Ms. Stump: The way the scope is drafted is very typical. Staff works closely
with consultants to provide ongoing direction. They will do that carrying out
your direction to the extent you've provided detail on a particular item. You
could approve this contract that provides for the work hours to be available
for the consultant to move forward on this part of the EIR, and then give that policy direction on what you want that to look like under the Comp Plan
land use item.
Council Member Holman: One last question. If there are then amendments
that would be required to the contract because of our land use discussion,
Item Number 10, then how would we bring that up or address that?
Ms. Stump: We wouldn't put that level of detail into a scope of work in a
contract. I don't think you—the scope of work as drafted doesn't provide for
it to do either thing, either the way that the Director has described it or …
Mayor Burt: Let me offer what I would envision and see if Staff concurs.

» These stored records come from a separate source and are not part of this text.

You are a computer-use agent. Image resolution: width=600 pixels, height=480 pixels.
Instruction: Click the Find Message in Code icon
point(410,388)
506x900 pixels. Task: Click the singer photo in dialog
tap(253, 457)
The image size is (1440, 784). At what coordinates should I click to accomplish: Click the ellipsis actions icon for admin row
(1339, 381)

Under Item 10, if we gave this clarification, then if it is true that it would
alter the cost of the contract, then Staff would have to come back with a
contract amendment at a subsequent time.
Mr. Keene: That's the way it should be done.
Council Member Holman: Final, final question then is could we, because it's
not agendized, direct that as part of the land use discussion for Item
Number 10?
Mr. Keene: If I might add. I think you read an excerpt from the Staff
Report that we would incorporate numbers as part of this analysis.

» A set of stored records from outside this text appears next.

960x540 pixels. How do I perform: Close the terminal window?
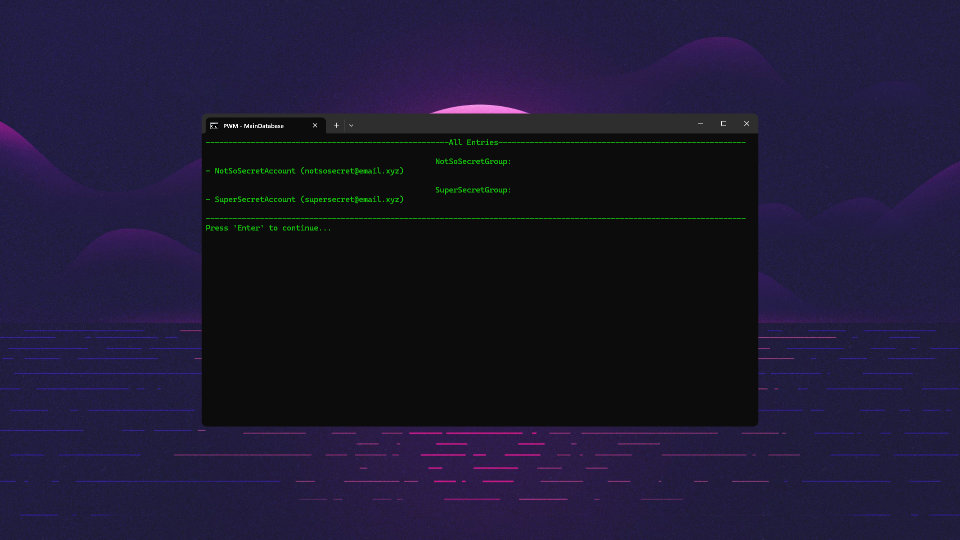pyautogui.click(x=746, y=124)
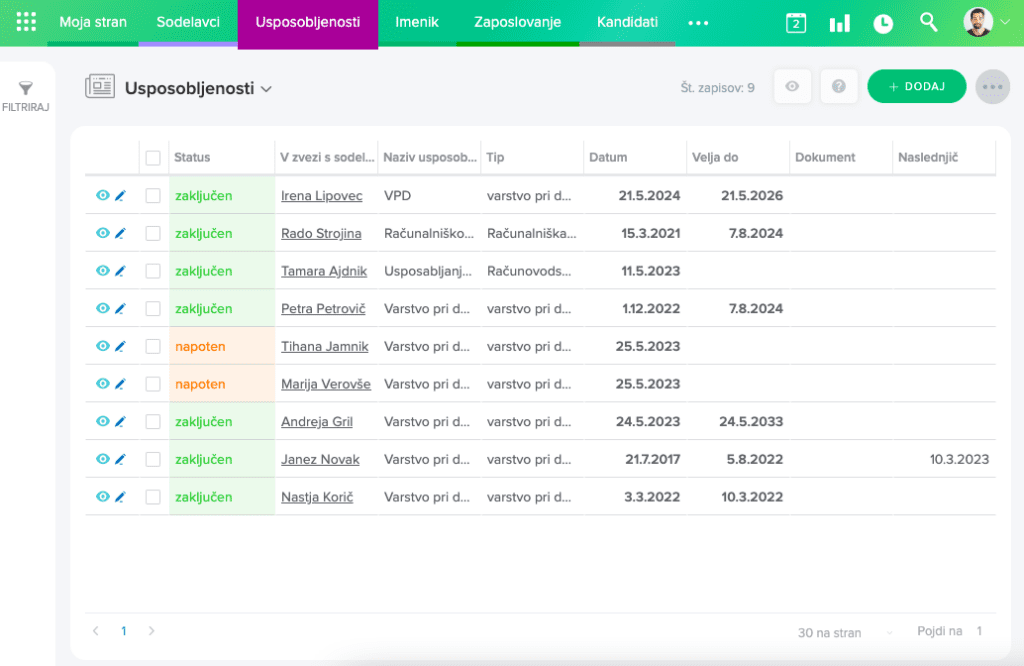Edit Irena Lipovec row with pencil icon
Screen dimensions: 1024x666
point(120,196)
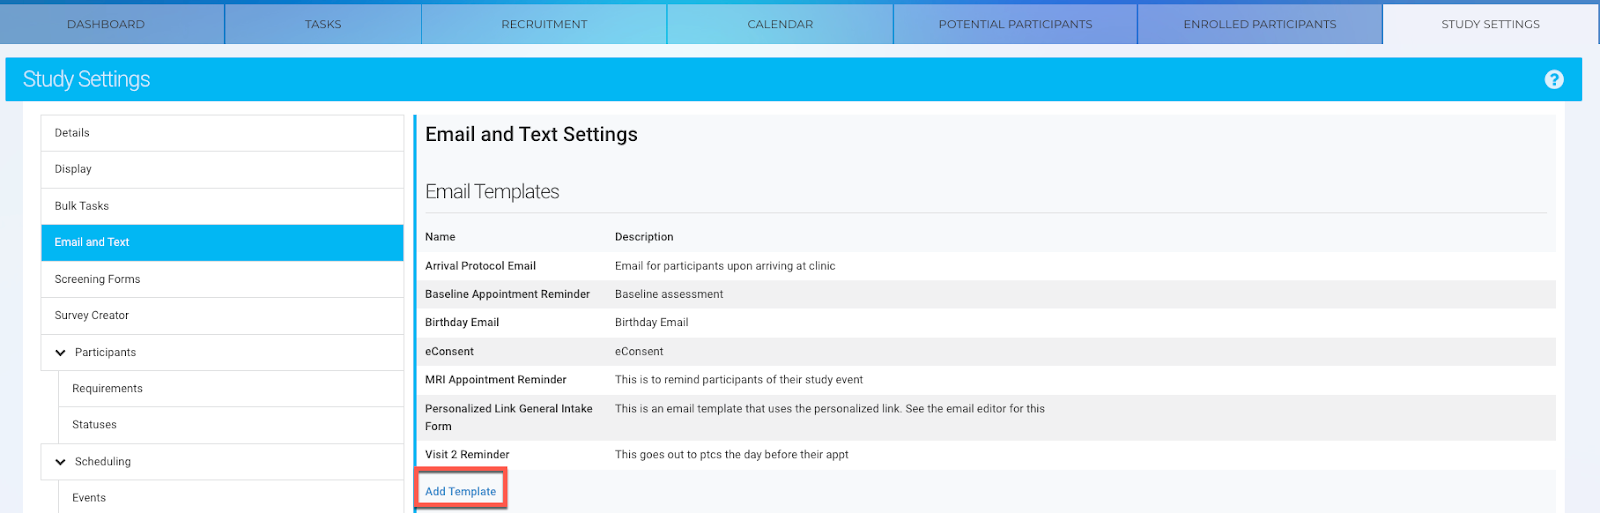
Task: Open the Calendar tab
Action: (780, 24)
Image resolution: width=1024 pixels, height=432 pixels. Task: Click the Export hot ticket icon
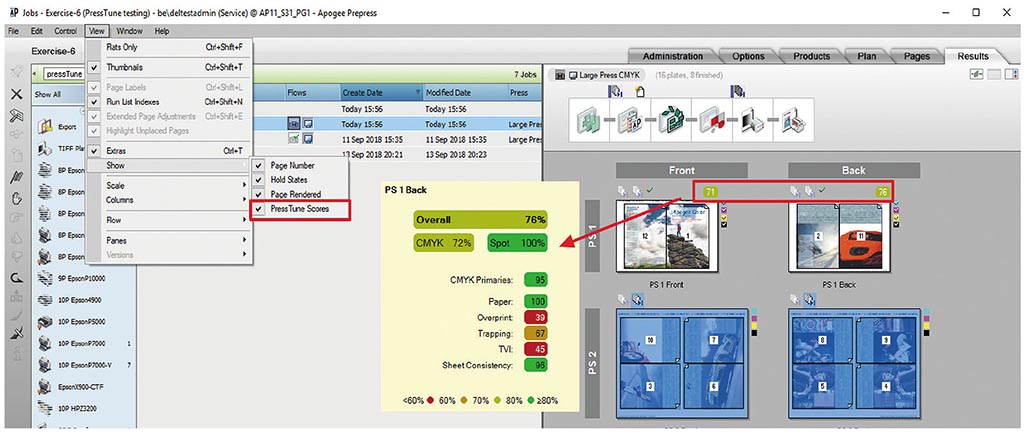click(46, 128)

Presumably under Number 10 you may have some discussion and give us
some additional new direction, which would inform the numbers that we
would work with the consultant on. We either go back with the consultant
and we're able to accommodate it and negotiate it within the scope of work
of the contract as it is right now or we'd get some information from the
consultant and we'd find out what that would be and we'd have to come
back with an amendment. There's no way we can do this on the fly tonight.
Mayor Burt: Let me add that I'm not sure that I follow Director Gitelman's
reasoning that this would be some significant change for the consultant.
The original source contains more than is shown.